5. Overarching compliance with the data principles 

5.1. The General Data Protection Regulations contain six key principles which must be followed when processing data. 

5.2. We will broadly comply with these principles as follows: 

Principle  Compliance statement 
Data is processed lawfully, fairly and in a transparent manner in relation to individuals;  Where we hold personal data we will clearly document the reasons for doing so. 

We will have a preference to hold personal data because we have a contract with the individual (or their parent) or we have their consent to do so. 

We will only rely on legitimate interest as a basis to hold data where the Trust agrees this is necessary. Where we rely on legitimate interest as a basis for holding data then we will not contact these individuals by phone or email for development, marketing or fundraising purposes. 

Appendix Two to this policy statement lists the legal basis on which we hold all main sources of personal data and the current agreed list of personal data held on a legitimate interest basis. 

We will have Data Privacy Notices, written in plain English, for all main sources of personal data that we hold and regularly share these with the data subjects. These Data Privacy Notices need to be approved by the Lay Bursar. 

Data is collected for specified, explicit and legitimate purposes and not further processed in a manner that is incompatible with those purposes  It will be the responsibility of data owners to ensure that all those with access to data for which they are the owner are aware of what it says in the Data Privacy Notice and follow it. 

It will be the responsibility of the Lay Bursar to ensure that there are periodic audits of compliance with Data Privacy Notices. 

We will only pass data to third parties where there is a clear business need or legal obligation to do so.
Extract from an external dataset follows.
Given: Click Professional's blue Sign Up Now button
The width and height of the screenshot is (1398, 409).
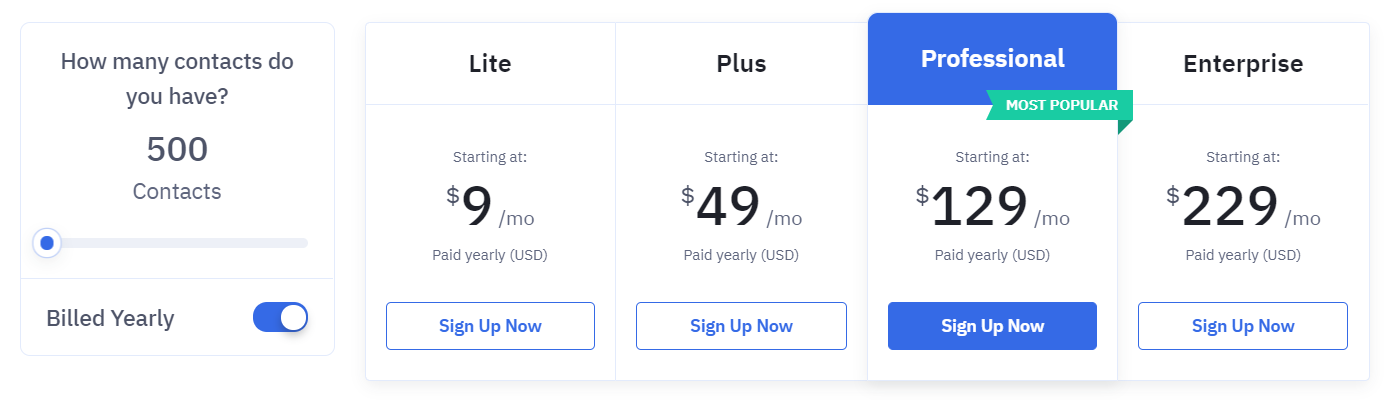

Examples of this include prospective employers, police, auditors, pension providers. 

We will not pass personal data to a third party where the third party is paying us to do so. 

Data is adequate, relevant and limited to what is necessary in relation to the purposes for which they are processed  We will only collect data that we can demonstrate that we need to undertake our business. 
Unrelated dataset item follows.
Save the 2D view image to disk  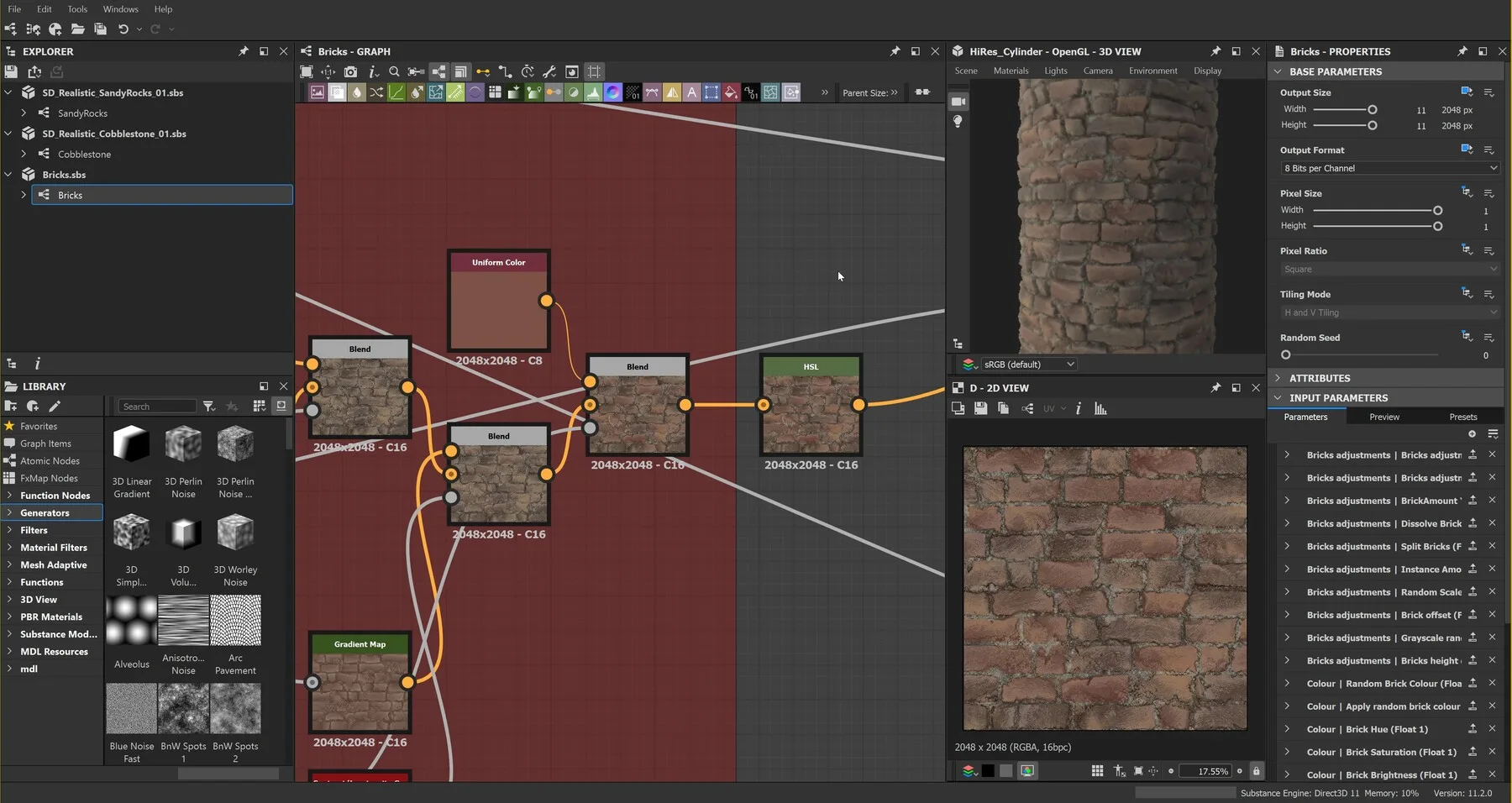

We will only share data within the Trust with those that have a demonstrable operational or business need to have access to the data. 

We will adopt the clear practice of not holding data that we consider would cause us embarrassment or harm if we had to tell the data subject that we hold it. 

Data is accurate and where necessary kept up to date.  We will tell all data subjects annually or, on a three year cycle, what data we hold on them and give them the opportunity to correct it. 

We will delete data that we hold under the Legitimate Interest or Consent reason where the individual tells us they do not want us to hold it.